Knowledge is unanimously recognized as the driving force of contemporary societies. Be it the rather stereotyped resolutions formally issued by the European Union, in science-fiction comics or serial films, the future is brighter only if it is more intelligent, better informed, more understanding of the world, or even the worlds, in which humanity evolves. The pursuit of knowledge is as essential for humanity as the pursuit of happiness, and may even be coextensive with that fundamental pursuit. And yet, we may hardly find a comprehensive definition of knowledge; many documents, analyses, working papers and so on consider the term universally understood. In fact, there are many competing significations on the market. Too many of these definitions confound information and knowledge, reducing the realm of knowledge to an accumulation of technical skills and competencies.

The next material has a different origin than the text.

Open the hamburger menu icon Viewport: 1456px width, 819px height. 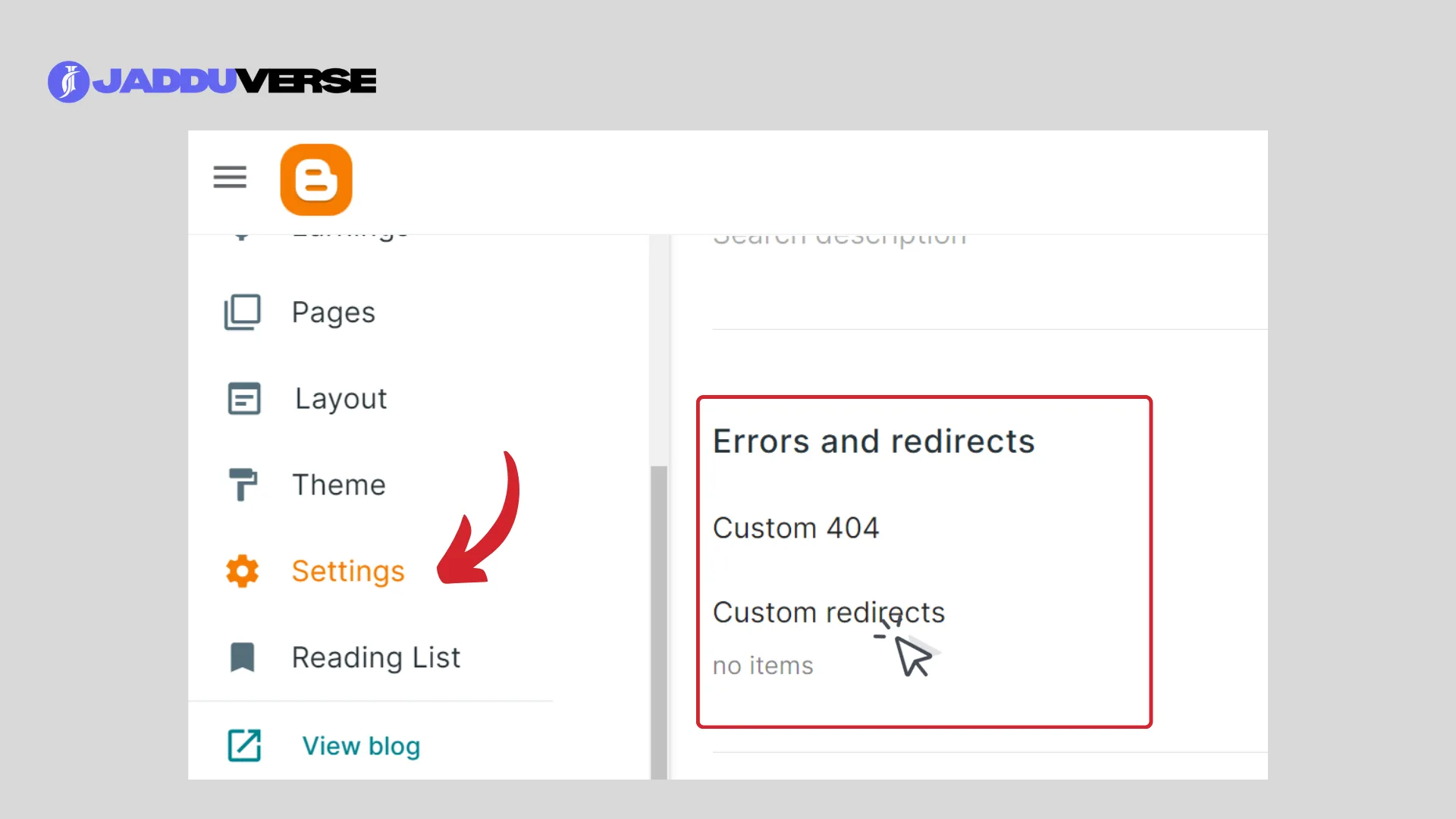coord(229,178)
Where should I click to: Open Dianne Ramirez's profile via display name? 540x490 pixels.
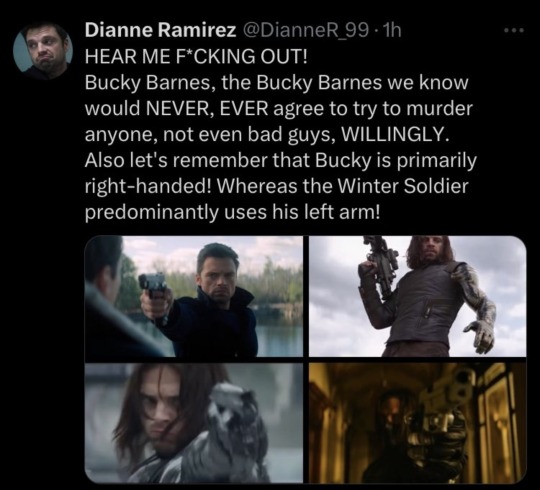coord(160,31)
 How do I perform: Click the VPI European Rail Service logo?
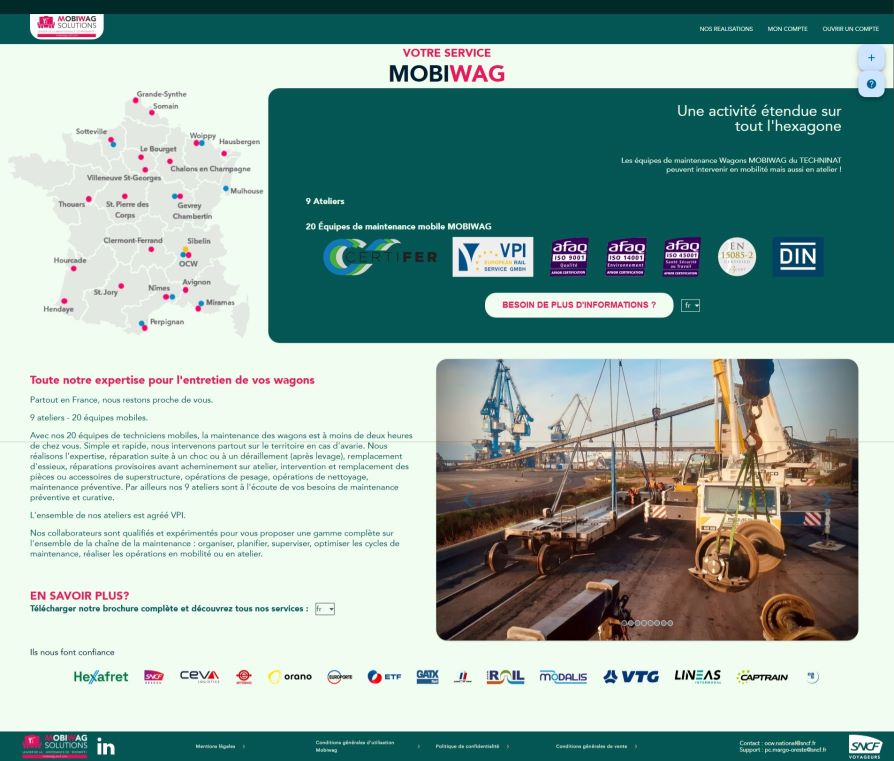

One of the great challenges of the contemporary world is the huge quantity of information that we find today in various media, be it traditional – as the books or the printed press seem to be – or modern, visual or electronic. The necessary skills in the contemporary post-industrial world are more complex than ever. Acquisition of both information and skills is time-consuming, and so, carries with it more than ever the risks of robotization. Here lies, I think, the main question of the difference between information and knowledge. Bare information opens a way to massification, whereas only knowledge stimulates the capacity for critical evaluation and generates the harmonious development of responsible individuality. There is no other antidote for de-humanization but an individual capacity for transmutation, as in the old alchemist’s retorts, of the lead of information into the gold of knowledge.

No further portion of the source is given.